The lines to reproduce run from the first one below to the line containing "véhicule (288, 1171)", both included. Reproduce them exactly and nothing else.

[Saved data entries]
=-=-=

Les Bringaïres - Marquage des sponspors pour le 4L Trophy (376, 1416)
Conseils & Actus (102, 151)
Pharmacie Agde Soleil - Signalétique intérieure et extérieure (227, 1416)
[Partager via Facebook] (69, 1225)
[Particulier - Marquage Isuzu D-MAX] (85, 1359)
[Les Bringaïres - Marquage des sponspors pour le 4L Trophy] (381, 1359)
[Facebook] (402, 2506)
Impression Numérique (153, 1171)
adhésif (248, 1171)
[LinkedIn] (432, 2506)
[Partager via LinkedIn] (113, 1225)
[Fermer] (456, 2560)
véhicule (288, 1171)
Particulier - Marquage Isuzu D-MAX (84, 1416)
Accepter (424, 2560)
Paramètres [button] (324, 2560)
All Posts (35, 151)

=-=-=

*Solved problem*.
Les Bringaïres - Marquage des sponspors pour le 4L Trophy (376, 1416)
Conseils & Actus (102, 151)
Pharmacie Agde Soleil - Signalétique intérieure et extérieure (227, 1416)
[Partager via Facebook] (69, 1225)
[Particulier - Marquage Isuzu D-MAX] (85, 1359)
[Les Bringaïres - Marquage des sponspors pour le 4L Trophy] (381, 1359)
[Facebook] (402, 2506)
Impression Numérique (153, 1171)
adhésif (248, 1171)
[LinkedIn] (432, 2506)
[Partager via LinkedIn] (113, 1225)
[Fermer] (456, 2560)
véhicule (288, 1171)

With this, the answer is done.